Using DataKeeper software, Online transaction processing firm Cayan sets up mirror sites for ‘quasi active-active’ servers that facilitate rapid failover.
Online credit card transaction company Cayan set up effective disaster recovery/high availability using only its Windows Server and DataKeeper software or for asynchronous replication between two sites.
Boston-based Cayan, which changed its name from Merchant Warehouse in January, helps companies complete customer transactions through options such as online purchases, mobile payments and ApplePay.
Cayan’s business requires that it stay online without exception, so high availability is as important as recovery from a large disaster. The firm uses Microsoft Windows Server as storage for the SQL database that its customer engagement system runs on. After experimenting with Microsoft’s native replication but finding it to be too much work, Cayan avoided buying a SAN by installing SIOS Technologies DataKeeper Cluster Edition software. DataKeeper works with Windows Server Failover Clustering (WSFC) to protect data through real-time block-level replication.

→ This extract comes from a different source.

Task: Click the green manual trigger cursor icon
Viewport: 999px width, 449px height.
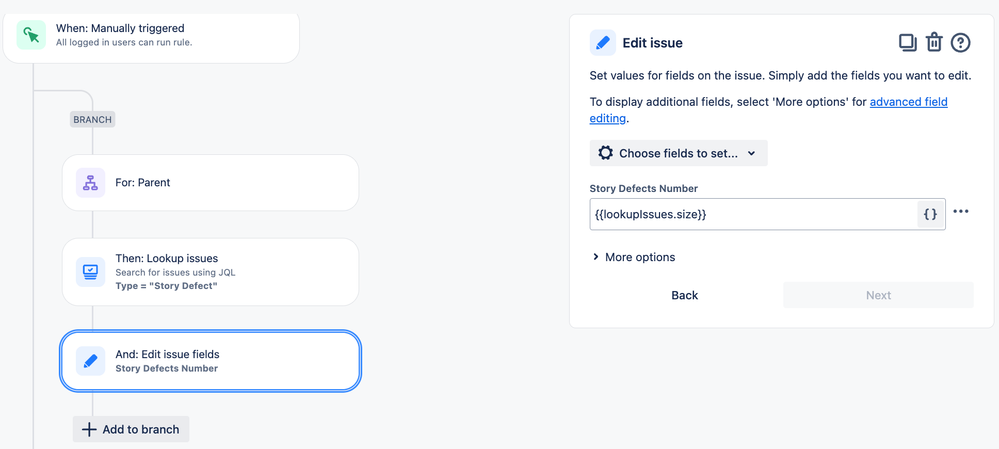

Cayan began testing DataKeeper in late 2013 and put it in production in 2014. At the time, it added a co-location site provided by CenturyLink as part of a data center upgrade. The company uses DataKeeper to asynchronously replicate between databases at its Waltham, Massachusetts, facility and a mirror colocation site in Oak Grove, Illinois.
The secondary site is passive, but Cayan is testing what CTO Paul Vienneau calls a “quasi active-active” setup for load balancing, enabling live traffic at both sites. The database node will be active at one site, and all traffic will go to that site. If the active site goes down, its SQL Server node will fail over to the other site in less than a minute, Vienneau said.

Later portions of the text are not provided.